Guerre des tranchés : du Rififi à Bonapriso
Les rixes entre policiers et bendskinners sont monnaies courantes. Le 21 avril 2010, les deux parties ont franchi le Rubicon si ce n'est la Sanaga. Les policiers ont dégainés les premiers. Sur ordre du Préfet du Wourri, Wouri qui interdisait la circulation des moto-taxi dans certains quartiers, notamment administratifs, de Douala. Matraques au poing, ils se sont attelés à chasser les bendskinners du quartier Bonapriso. La riposte ne s'est pas faite attendre. La guerre des pierres était lancée. L'intifada durera toute la journée. Dans cette bataille rangée, chaque camp comptera ses blessés en fin de journée.
Douala n'est pas Yaoundé
Dans la foulée, les bendskinners ordonnent une grève générale le 26 avril 2010. "Nous voulons poser le vrai problème de transport à Douala : La Socatur (agence de transports communs et publics). Par ailleurs, les taxis et les « opep » (les clandos) ne peuvent pas satisfaire la forte demande de la population. Les gens comprendront alors que Douala n’est pas Yaoundé (où il leur est interdit de circuler au cœur de la ville). Il faut que les gens obligent le préfet à revoir cette décision qu’il a prise à la hâte. Sans même consulter les spécialistes du transport urbain", éructe George Bedime Ebona, président d’un syndicat de moto taxi à Douala. Le jour J, la grève ne sera que partiellement respectée.
Le problème bendskinners
A Douala, la problématique des bendskinners est cruciale. Selon les chiffres officiels, plus de 50 000 motocyclistes exercent à Douala. Mais un responsable de Samiris Assurances à Douala qui a souhaité gardé l’anonymat avance : « Il y a plus de 200. 000 motos qui ont souscrit une police d’assurance à Douala. Plus de ¾ en font un usage commercial », croit-il savoir. Dans les rangs de la corporation : beaucoup de diplômés de l'enseignement supérieur, et des jeunes venus des campagnes. D'eux, l'on ne retient que l'incivisme. " Ils roulent sans casques, sans permis de conduire, sans rétroviseur, sans pièce d’identité. Ils grillent tous les feux, font des dépassement à droite et à gauche, ils provoquent les accidents, insultent les autres automobilistes et n’hésitent pas à créer les émeute", fulmine Daniel.

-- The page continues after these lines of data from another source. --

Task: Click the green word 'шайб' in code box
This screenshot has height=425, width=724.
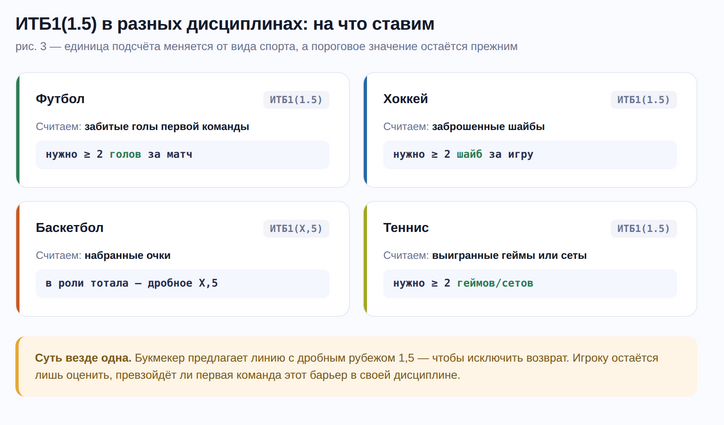Action: tap(469, 155)
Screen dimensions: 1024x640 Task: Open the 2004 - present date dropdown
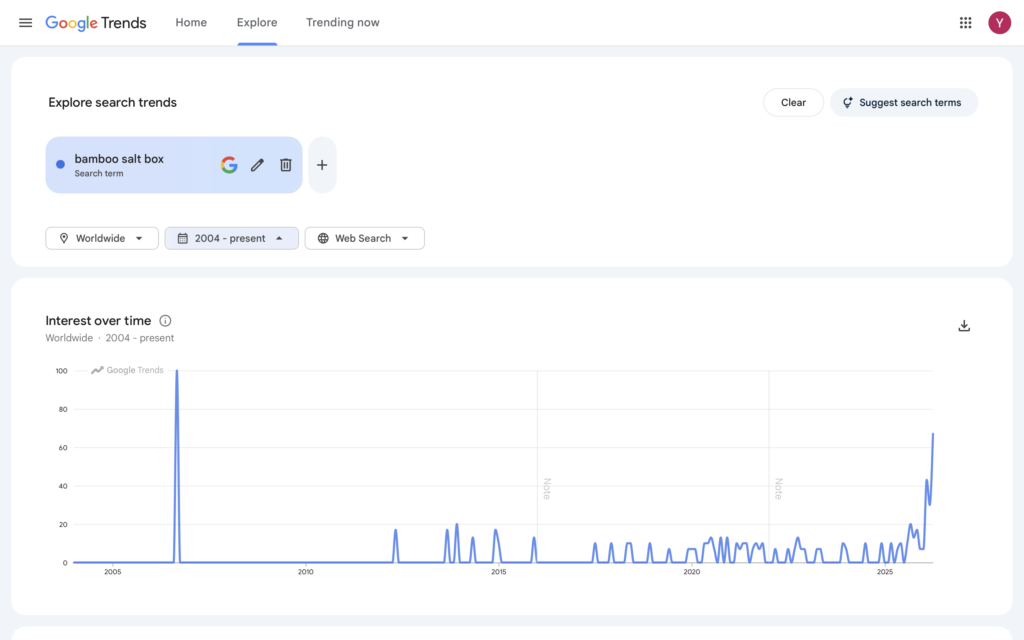[231, 238]
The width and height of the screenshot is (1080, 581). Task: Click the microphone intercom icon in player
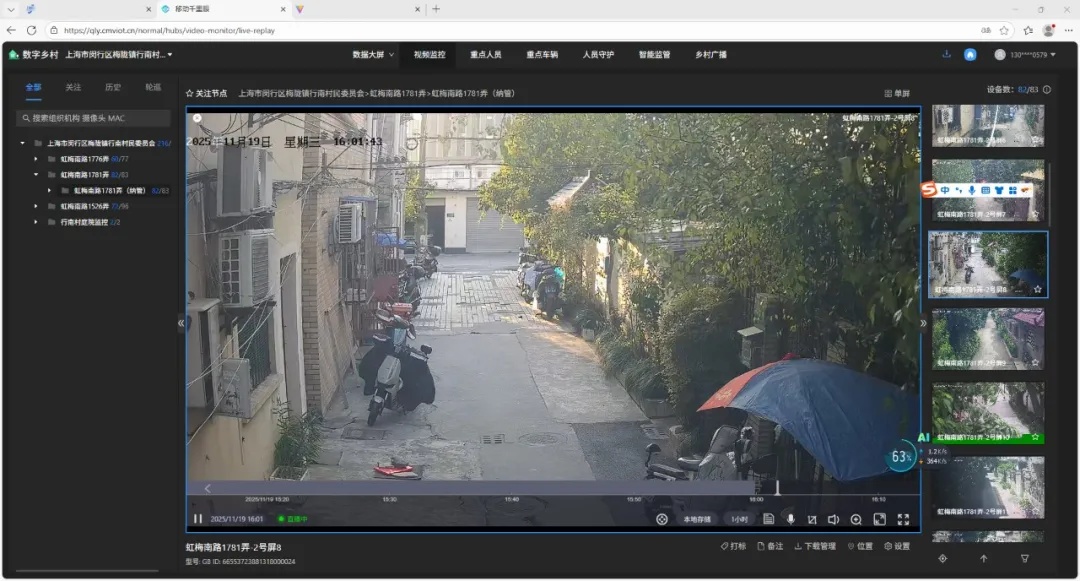(x=790, y=519)
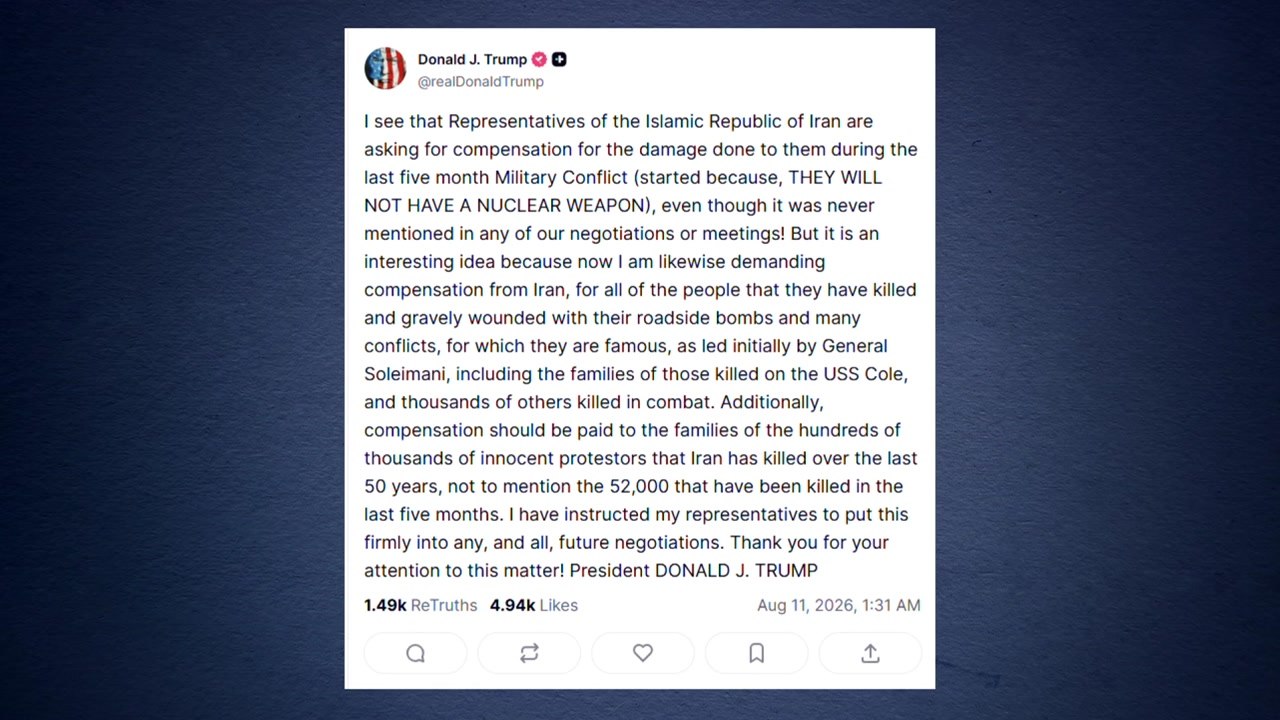Open the Donald J. Trump profile name
The width and height of the screenshot is (1280, 720).
pyautogui.click(x=472, y=59)
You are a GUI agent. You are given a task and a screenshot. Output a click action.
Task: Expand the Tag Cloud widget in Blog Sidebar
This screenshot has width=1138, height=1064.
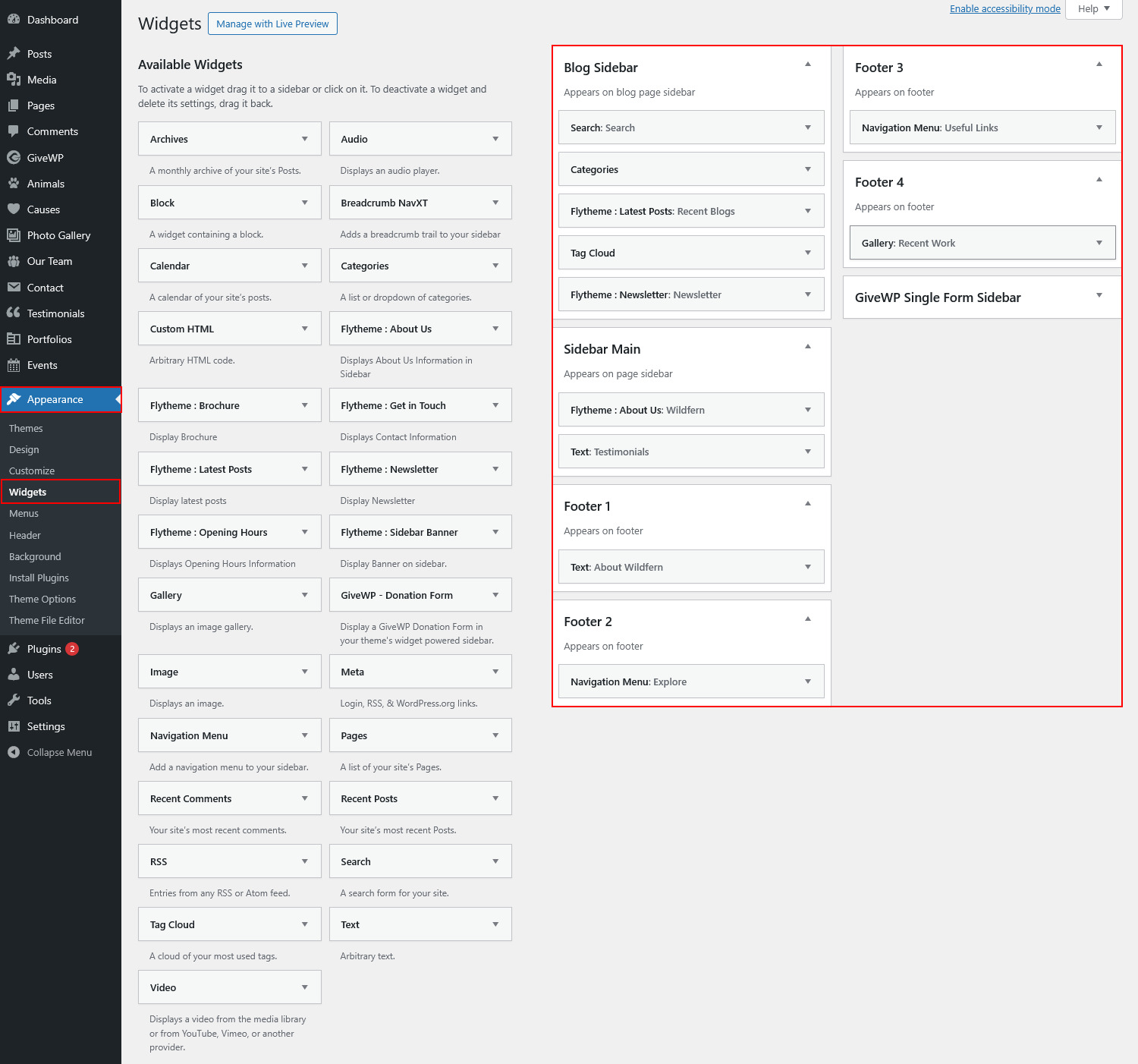[807, 253]
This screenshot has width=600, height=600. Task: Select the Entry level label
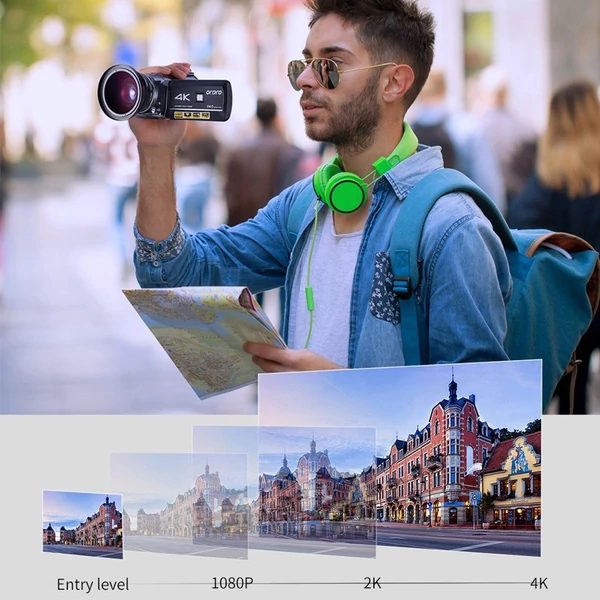[93, 585]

Très remonté, l'automobiliste poursuit :"C’est les pouvoirs publics qui laissent pourrir cette situation. Or, il est impossible d’empêcher les moto-taxis de circuler dans la ville de Douala. Pour moi, les actions du Préfet sont politisées et relèvent simplement d’un calcul politique ". Pour George Bedime Ebona, président d’un syndicat de moto taxi à Douala, "L’Etat devrait plutôt créer des emplois au lieu de réprimer les ‘’bendskinners’’. Ces jeunes risquent leurs vies tous les jours sur ces engins pour nourrir leur famille. Sans emplois, ils ne lâcheront rien", martèle-t-il.